Obama close to decision on Cuba terror list
US President Barack Obama closed in Thursday on deciding whether to remove Cuba from a list of state sponsors of terrorism, a major hurdle in his diplomatic thaw with Havana.
A day before a historic gathering with Cuban President Raul Castro at the Summit of the Americas in Panama, Obama announced that the State Department had completed its review of Havana’s inclusion on the blacklist.
But the US leader would not say whether the recommendation was to remove or keep Cuba on the list. An interagency review must be conducted before the review is presented to him.

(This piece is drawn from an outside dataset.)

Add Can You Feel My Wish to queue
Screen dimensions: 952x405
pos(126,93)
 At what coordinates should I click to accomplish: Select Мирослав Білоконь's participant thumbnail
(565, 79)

“I won’t make a formal announcement today about what those recommendations are until I have them,” Obama said during a visit to Kingston, Jamaica, ahead of his trip to Panama.
Cuba’s name on the list has been a major sticking point in negotiations aimed at reopening embassies, which closed after the Cold War-era foes broke relations in 1961.

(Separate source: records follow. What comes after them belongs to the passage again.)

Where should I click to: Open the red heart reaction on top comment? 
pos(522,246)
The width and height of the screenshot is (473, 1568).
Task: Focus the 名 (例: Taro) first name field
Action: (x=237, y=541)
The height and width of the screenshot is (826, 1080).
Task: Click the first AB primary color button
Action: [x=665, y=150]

It has made it difficult for Cuba to have access to the international banking system.
Cuba was first put on the list, which also includes Syria, Sudan and Iran, in 1982 for harboring militant ETA Basque separatists and Colombian FARC rebels.
US Secretary of State John Kerry will arrive in Panama hours before Obama and could meet with Cuban Foreign Minister Bruno Rodriguez, which would mark the highest-level talks in decades.

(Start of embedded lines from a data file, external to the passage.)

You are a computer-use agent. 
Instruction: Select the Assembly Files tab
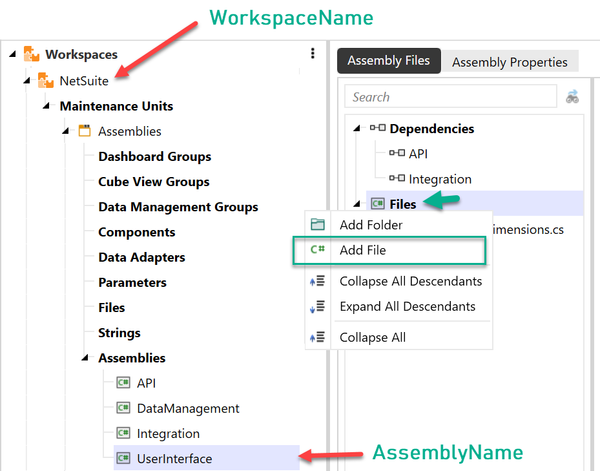tap(388, 61)
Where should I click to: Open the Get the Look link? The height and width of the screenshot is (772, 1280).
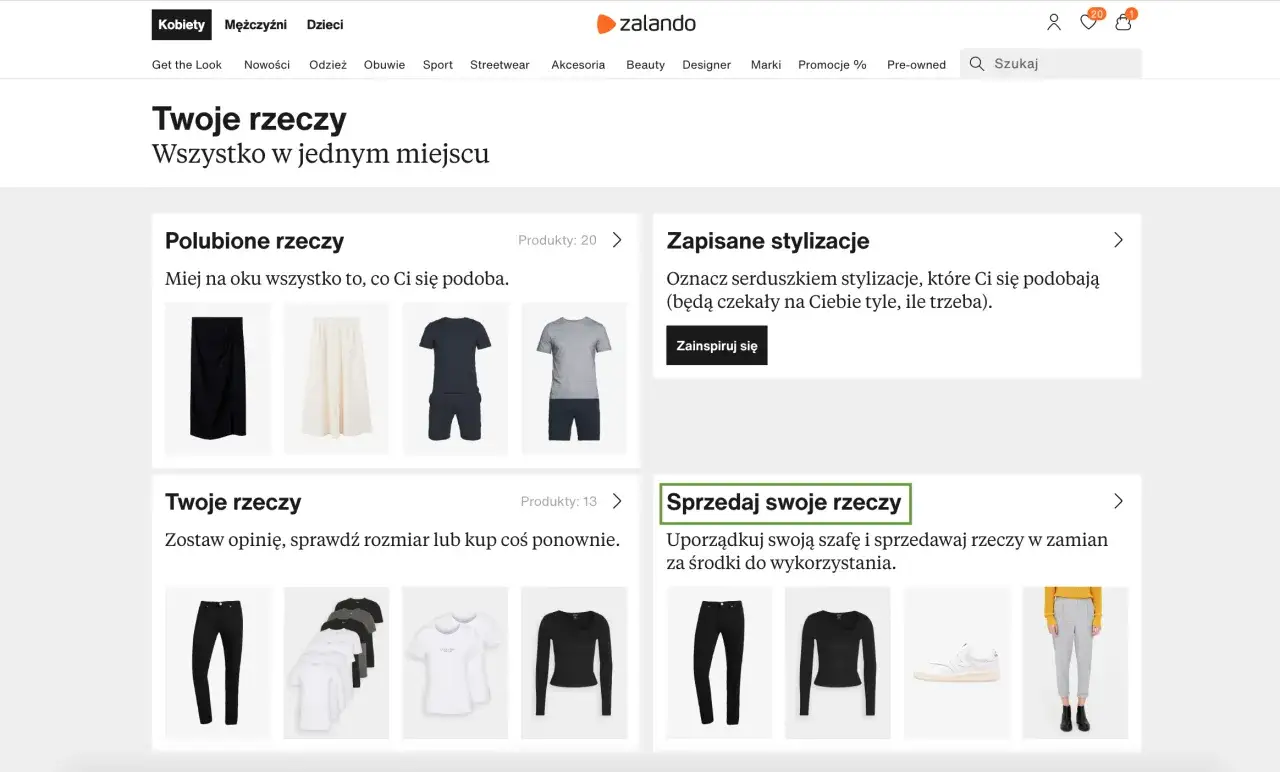[186, 64]
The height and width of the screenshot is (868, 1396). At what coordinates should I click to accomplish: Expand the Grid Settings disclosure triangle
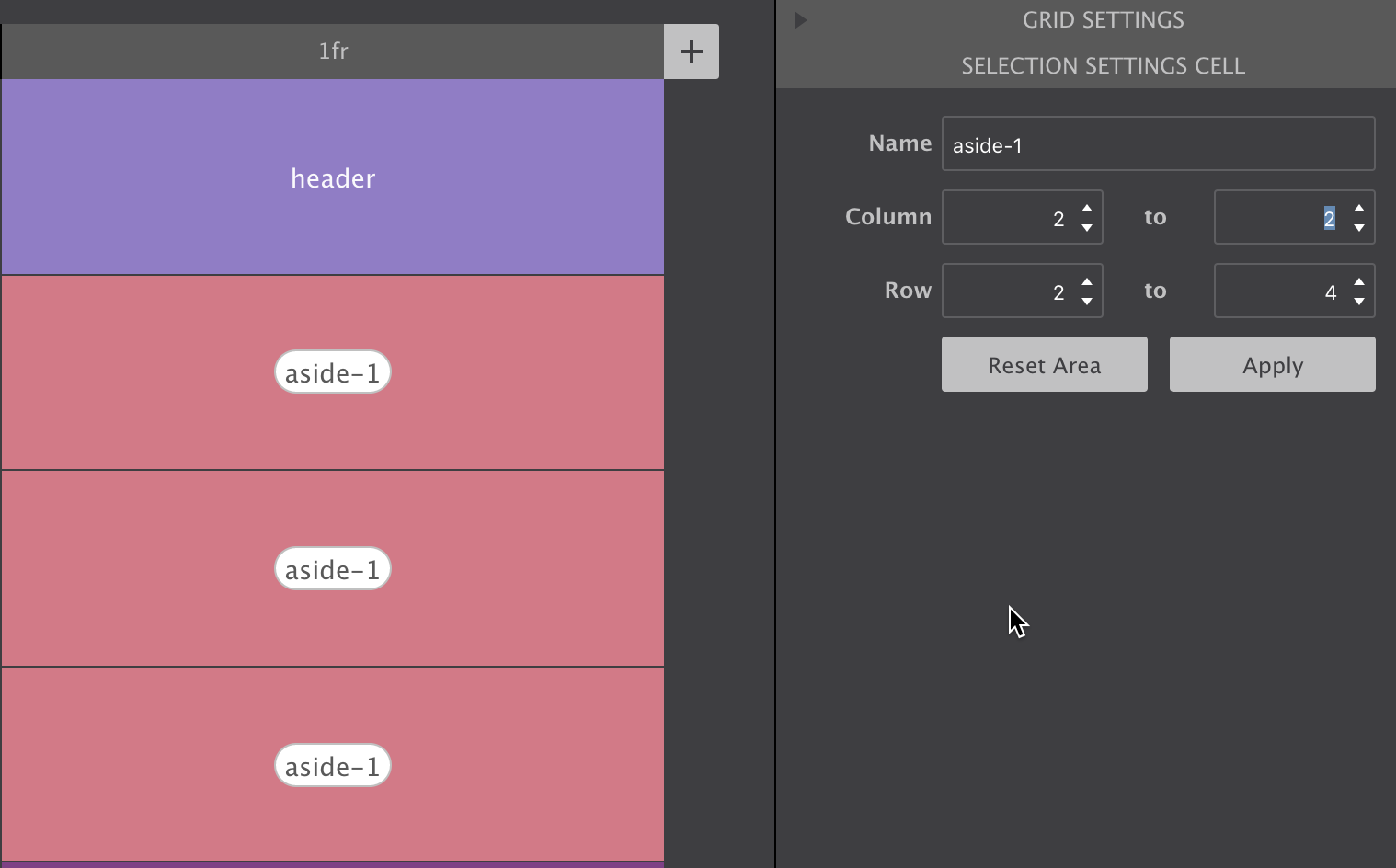coord(800,20)
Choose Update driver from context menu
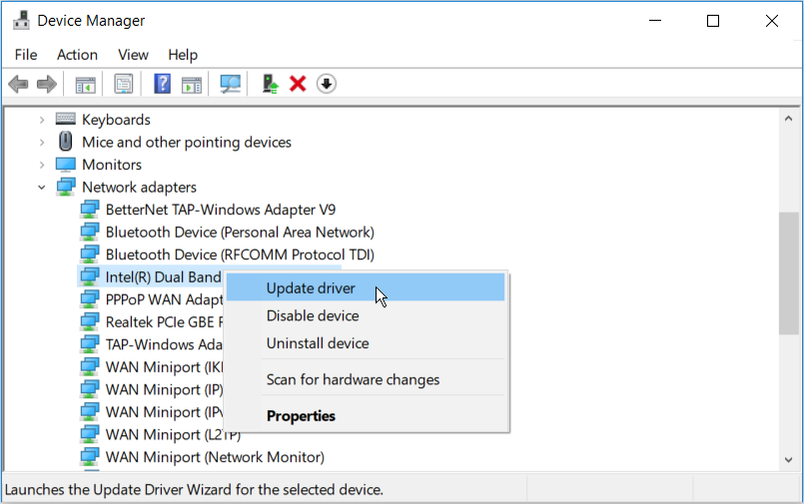This screenshot has height=504, width=804. point(310,288)
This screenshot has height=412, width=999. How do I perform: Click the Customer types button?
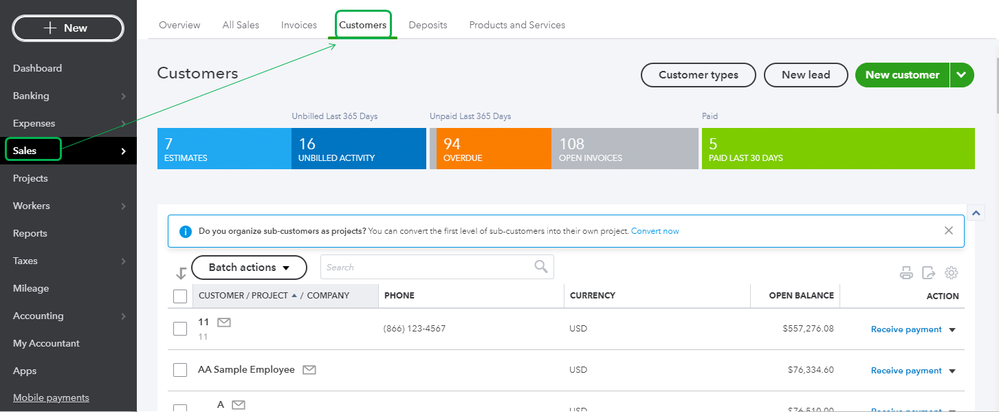click(x=698, y=75)
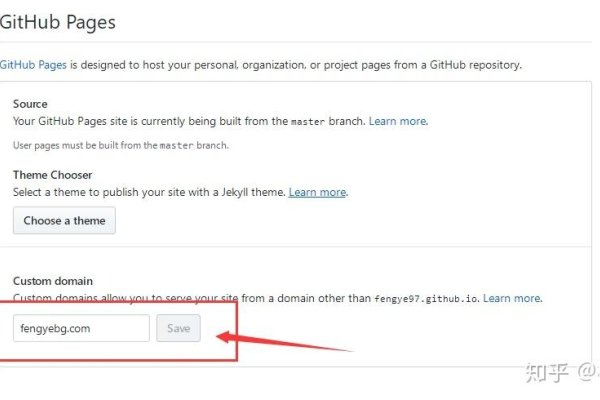Click the Theme Chooser section heading
Image resolution: width=600 pixels, height=400 pixels.
(x=52, y=175)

An announcement about the list during the 35-nation Summit of the Americas on Friday and Saturday would add to the historic nature of the gathering.
The meeting will mark the first time that a Cuban leader attends the event, heralding a new milestone in the diplomatic thaw.
“Cuba’s presence on the list is seen in Cuba as an unfounded insult and a lie,” said Arturo Lopez-Levy, a Cuban analyst at New York University.
Mark Weisbrot, director of the Washington-based Center for Economic and Policy Research think tank, said removing Cuba from the list would be “just the beginning” of efforts to normalize relations.
“This is just a bare-minimum first step,” Weisbrot said, noting that Havana also wants Congress to lift the US embargo and Washington to abandon the Guantanamo Bay naval base on Cuba’s eastern edge.
– US Congress review –
Cuba’s removal from the list would not be immediate. Congress would have 45 days to decide whether to override Obama’s recommendation.
US lawmakers who have been critical of the diplomatic detente could seize on the review of the list to further attack Obama’s Cuba policy.
US Senator Ted Cruz, a Cuban-American Republican running for his party’s presidential nomination, has been among the most vocal critics of the rapprochement.
A scene of lingering tensions among Cuban dissidents and government sympathizers emerged on Wednesday in Panama City.
Some 100 Castro regime supporters jeered dissidents as they arrived at a Latin American civil society forum in a Panama City hotel, shouting “sell outs” and “imperialists” before leaving the event.
US State Department spokeswoman Marie Harf slammed reports that Cuban dissidents were attacked.
“We condemn those who use violence against peaceful protesters,” Harf said.
– Maduro petition –
Analysts have pointed to another potential problem for Obama at the summit: The sanctions he imposed against Venezuelan officials accused of human rights abuses in an opposition crackdown.
Venezuelan President Nicolas Maduro, Havana’s main ally in the region, hopes to bring a petition signed by 10 million of his citizens urging Obama to lift his executive order.
Other Latin American nations have criticized the order, which calls Caracas a US national security threat.
The White House has since said that it does not see Venezuela as a threat and that the wording is a requisite for such sanctions.
“We do not believe that Venezuela poses a threat to the United States, nor does the United States threaten the Venezuelan government,” Obama said in an interview with Spanish news agency EFE.
“But we do remain very troubled by the Venezuelan government’s efforts to escalate intimidation of its political opponents.”